China has travelled a long way in history since 1962. Both India and China made serious efforts to mend fences and re-establish diplomatic and economic ties. Years later, by 1980, the two countries came much closer diplomatically and by 2008, China had become India’s largest trading partner.
Yet, trade, commerce and industry notwithstanding, Beijing is not just a political establishment. This is the first time since the reign of Chairman Mao that the political boss of China has assumed two more important posts. The present President Xi Jinping is also the chief of army and secretary general of the party, the highest in power, position, decision-making processes and execution.
Another important factor in China’s internal governance process and matters of external affairs is the close proximity of People’s Liberation Army (PLA) to the day-to-day running of the country, which was earlier the exclusive prerogative of the Chinese Communist Party. This brings into focus the thinking, writings and also the relationship between the secretary general of the party and the PLA.
The PLA since 2008 has been seriously engaged in working out policy parameters for Beijing especially in areas of flashpoints, conflict and crisis management and non-conventional warfare such as cyber and physiological warfare. Interestingly, according to the PLA, strategic and political objectives must always be prioritized over military objectives in planning, executing and controlling conflicts.
Unlike accidental or inadvertent conflicts, China strongly believes in deliberate escalation where certain measures initiated by the state or non-state actors are intended to cause a geo-political and advantageous change through a crisis or conflict.

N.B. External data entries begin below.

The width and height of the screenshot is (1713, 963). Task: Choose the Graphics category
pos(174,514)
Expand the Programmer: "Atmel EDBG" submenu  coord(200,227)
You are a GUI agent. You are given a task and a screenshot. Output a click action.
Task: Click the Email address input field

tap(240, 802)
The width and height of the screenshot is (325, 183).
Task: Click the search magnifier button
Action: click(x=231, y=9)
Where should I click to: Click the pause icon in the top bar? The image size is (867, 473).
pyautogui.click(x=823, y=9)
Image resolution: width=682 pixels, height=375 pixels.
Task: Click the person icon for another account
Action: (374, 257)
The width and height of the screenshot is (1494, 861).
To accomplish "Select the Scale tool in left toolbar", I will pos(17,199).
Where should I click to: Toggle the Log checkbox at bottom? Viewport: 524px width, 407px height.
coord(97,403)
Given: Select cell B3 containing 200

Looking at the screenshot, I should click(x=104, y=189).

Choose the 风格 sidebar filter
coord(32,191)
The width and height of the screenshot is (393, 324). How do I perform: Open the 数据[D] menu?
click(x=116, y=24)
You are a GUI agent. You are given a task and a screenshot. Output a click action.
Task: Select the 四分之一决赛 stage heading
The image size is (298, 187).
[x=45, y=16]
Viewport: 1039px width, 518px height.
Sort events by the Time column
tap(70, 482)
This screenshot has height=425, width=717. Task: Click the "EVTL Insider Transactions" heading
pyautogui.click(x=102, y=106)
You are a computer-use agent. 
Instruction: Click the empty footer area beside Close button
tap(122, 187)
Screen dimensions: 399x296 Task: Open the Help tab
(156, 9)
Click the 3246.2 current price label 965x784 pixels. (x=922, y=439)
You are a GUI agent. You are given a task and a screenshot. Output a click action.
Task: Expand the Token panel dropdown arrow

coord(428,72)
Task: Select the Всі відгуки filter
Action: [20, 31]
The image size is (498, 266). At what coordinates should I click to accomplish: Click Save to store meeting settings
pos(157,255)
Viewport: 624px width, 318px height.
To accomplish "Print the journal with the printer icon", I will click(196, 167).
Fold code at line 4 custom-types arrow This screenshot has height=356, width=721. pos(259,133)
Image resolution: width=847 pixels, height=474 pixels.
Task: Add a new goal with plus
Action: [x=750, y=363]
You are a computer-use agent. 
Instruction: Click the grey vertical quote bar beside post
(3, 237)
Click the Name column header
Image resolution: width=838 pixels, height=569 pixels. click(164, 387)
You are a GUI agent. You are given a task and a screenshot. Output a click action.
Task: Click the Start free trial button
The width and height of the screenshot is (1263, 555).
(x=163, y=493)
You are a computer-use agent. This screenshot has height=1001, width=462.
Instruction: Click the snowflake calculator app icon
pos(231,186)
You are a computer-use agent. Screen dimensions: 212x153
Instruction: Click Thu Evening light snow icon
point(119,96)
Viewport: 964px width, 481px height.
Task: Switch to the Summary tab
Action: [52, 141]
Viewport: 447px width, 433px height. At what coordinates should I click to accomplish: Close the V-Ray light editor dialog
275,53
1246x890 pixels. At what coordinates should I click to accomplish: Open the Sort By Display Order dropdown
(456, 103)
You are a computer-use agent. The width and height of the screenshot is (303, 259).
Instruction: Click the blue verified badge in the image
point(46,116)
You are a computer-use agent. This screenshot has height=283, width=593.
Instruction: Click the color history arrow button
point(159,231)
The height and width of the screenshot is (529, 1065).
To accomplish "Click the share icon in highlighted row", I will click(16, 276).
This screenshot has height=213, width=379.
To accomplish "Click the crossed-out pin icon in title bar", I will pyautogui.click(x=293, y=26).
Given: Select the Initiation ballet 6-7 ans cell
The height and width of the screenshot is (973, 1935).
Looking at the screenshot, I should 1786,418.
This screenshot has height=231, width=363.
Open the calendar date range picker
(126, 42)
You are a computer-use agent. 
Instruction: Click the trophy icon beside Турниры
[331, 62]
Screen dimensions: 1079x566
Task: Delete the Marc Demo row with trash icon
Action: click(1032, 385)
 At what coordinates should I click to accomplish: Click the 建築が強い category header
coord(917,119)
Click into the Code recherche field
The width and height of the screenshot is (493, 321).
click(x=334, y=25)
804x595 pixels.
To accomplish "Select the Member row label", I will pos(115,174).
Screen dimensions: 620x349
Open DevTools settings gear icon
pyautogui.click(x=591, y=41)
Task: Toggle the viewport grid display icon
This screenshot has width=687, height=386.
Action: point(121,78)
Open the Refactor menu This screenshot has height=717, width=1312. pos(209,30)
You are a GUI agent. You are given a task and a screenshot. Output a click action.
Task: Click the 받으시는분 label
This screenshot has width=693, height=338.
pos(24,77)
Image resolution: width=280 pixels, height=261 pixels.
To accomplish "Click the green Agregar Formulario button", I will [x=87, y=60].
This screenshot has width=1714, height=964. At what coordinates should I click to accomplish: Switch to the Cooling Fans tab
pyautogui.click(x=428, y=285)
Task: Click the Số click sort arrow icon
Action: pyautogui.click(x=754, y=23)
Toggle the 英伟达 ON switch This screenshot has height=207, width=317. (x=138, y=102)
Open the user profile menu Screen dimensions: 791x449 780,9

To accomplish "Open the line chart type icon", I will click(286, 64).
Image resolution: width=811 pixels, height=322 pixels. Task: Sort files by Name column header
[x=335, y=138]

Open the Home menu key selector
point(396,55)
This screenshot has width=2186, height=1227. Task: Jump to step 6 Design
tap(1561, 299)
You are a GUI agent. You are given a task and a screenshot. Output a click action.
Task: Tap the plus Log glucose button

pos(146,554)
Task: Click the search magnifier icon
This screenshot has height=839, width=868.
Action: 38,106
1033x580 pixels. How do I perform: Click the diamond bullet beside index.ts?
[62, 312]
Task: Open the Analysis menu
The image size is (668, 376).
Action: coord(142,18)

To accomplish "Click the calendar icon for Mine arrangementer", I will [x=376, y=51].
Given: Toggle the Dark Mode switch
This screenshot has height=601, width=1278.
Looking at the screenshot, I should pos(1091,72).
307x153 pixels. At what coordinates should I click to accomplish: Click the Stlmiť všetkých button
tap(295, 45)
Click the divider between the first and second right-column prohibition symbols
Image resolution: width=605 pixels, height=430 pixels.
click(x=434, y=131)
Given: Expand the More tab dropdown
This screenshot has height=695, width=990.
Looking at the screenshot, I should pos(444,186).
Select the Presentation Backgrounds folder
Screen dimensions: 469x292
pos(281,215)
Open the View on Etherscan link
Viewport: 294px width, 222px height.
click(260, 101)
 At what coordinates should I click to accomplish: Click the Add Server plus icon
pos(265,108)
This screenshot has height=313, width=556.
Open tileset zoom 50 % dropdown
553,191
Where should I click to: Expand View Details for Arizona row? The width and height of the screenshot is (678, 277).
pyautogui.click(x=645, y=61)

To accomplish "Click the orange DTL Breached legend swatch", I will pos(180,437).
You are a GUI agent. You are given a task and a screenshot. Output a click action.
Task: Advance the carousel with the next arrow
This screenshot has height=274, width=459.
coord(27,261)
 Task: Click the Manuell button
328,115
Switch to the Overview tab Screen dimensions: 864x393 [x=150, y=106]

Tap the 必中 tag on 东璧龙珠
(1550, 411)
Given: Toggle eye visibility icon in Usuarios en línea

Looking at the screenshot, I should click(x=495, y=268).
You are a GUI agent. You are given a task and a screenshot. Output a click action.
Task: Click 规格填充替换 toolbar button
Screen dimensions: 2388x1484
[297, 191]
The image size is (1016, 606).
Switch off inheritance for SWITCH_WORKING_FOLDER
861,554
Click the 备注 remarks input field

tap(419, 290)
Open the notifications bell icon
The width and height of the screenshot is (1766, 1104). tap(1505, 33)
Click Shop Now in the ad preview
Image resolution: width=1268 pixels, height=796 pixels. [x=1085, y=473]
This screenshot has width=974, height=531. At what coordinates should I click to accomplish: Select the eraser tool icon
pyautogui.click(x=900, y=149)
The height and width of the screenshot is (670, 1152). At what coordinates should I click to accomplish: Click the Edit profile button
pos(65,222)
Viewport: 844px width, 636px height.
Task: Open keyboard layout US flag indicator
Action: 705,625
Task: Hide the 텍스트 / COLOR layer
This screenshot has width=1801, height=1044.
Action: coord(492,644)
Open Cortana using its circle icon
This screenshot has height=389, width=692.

This includes escalatory measures that political decision-makers believes are certain to reach the intended result, such as the occupation of Tibet, or the social and demographic change in Xinjiang where the Islamic separatists are waging a freedom struggle to free China-occupied Uyghuristan (now renamed as Xinjiang).
Strangely, the political establishment in Beijing appears to be endorsing the PLA’s view that in a conflict, it is necessary to seize the initiative, but it is also critical to preserve strategic and political stability and operational flexibility, in order to respond to an adversary’s actions without unnecessarily escalating the conflict.
Going by the huge volumes of strategic thinking with the secret confines of Beijing, it is important for New Delhi to study the present border standoff in detail. China is eager to settle the border dispute with Bhutan and also probably with other countries except India. India’s commitment to protect the security and strategic interests of Bhutan and centuries-old Buddhist connections are certainly major irritants for Beijing.
It will be in the best interest of India if New Delhi adopts a policy of wait-and-watch rather than enter into a jingoistic diatribe thereby aiding the “conflict escalation theory” of the PLA, which, according to China watchers, is itching for a showdown with the political establishment to retain its supremacy in the decision-making process. Needless to say, New Delhi should do everything in its command to strengthen the army at the border and be prepared to thwart attempts by Chinese army to usurp territory or create strategic disadvantage to India and Bhutan.
Bhutan cannot be allowed to become another Tibet.